*Task brief*:
For this exercise, write out only the lines of the entries below from the one with "Where should I" up to and including the one with "Select the 孙赫迎 participant video tile", exactly as they are. Pictures stay out.

<<<<

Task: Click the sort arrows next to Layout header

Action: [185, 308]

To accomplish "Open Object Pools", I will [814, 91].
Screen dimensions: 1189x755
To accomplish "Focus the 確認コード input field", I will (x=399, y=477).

>>>>
<<<<

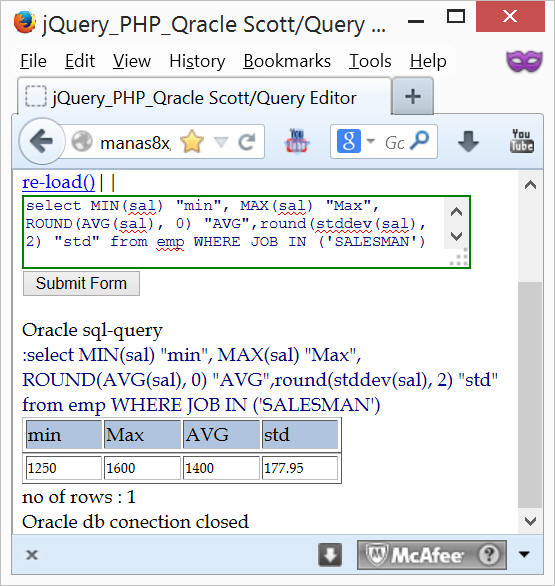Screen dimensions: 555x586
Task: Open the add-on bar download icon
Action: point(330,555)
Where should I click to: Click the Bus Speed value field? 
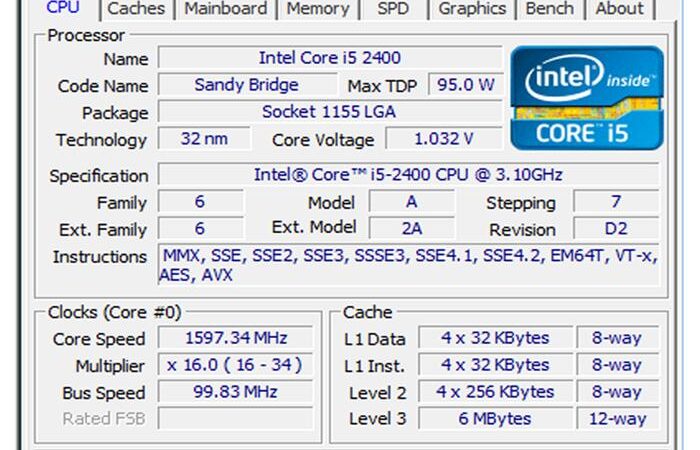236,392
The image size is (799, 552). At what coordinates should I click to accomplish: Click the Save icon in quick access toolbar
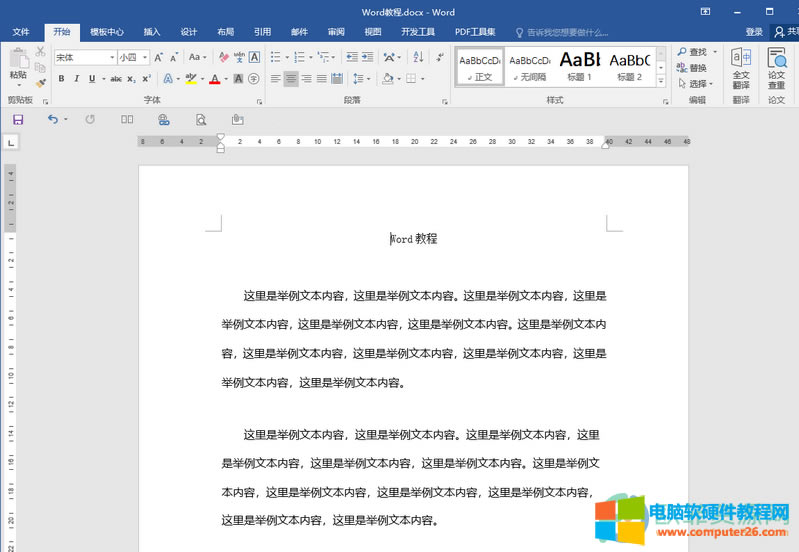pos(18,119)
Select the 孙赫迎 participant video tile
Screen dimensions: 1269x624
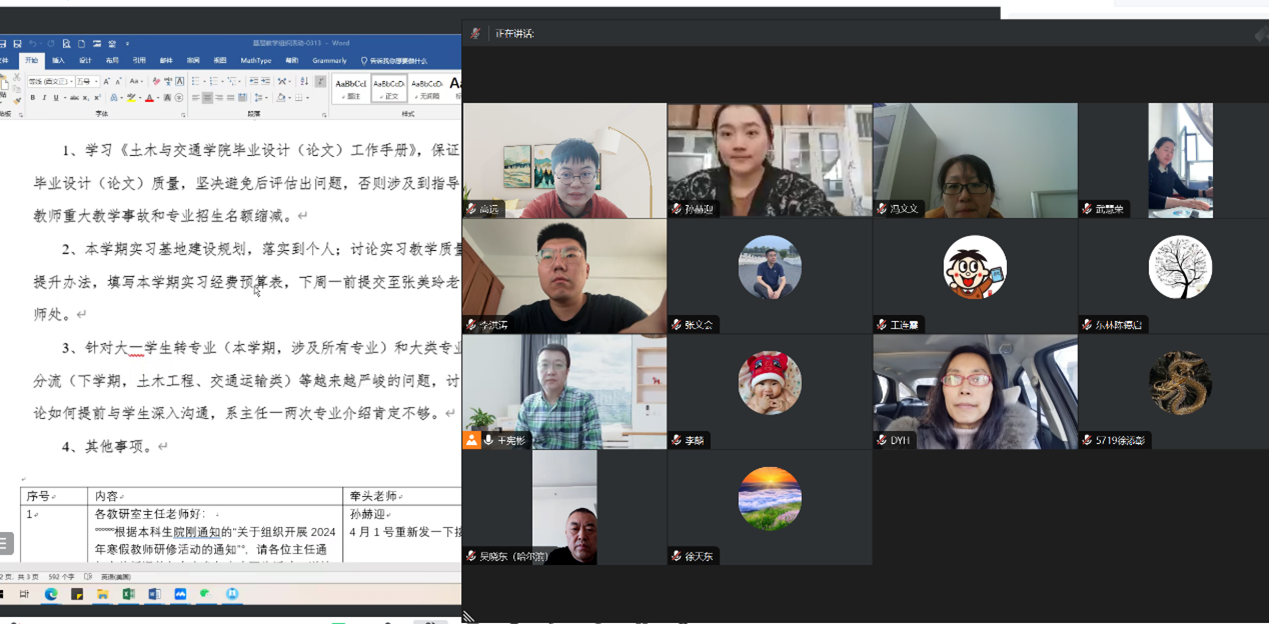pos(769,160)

>>>>

*Answer*:
Where should I click to: Click the Bus Speed value field? 
236,392
The image size is (799, 552). At what coordinates should I click to accomplish: Click the Save icon in quick access toolbar
pos(18,119)
Select the 孙赫迎 participant video tile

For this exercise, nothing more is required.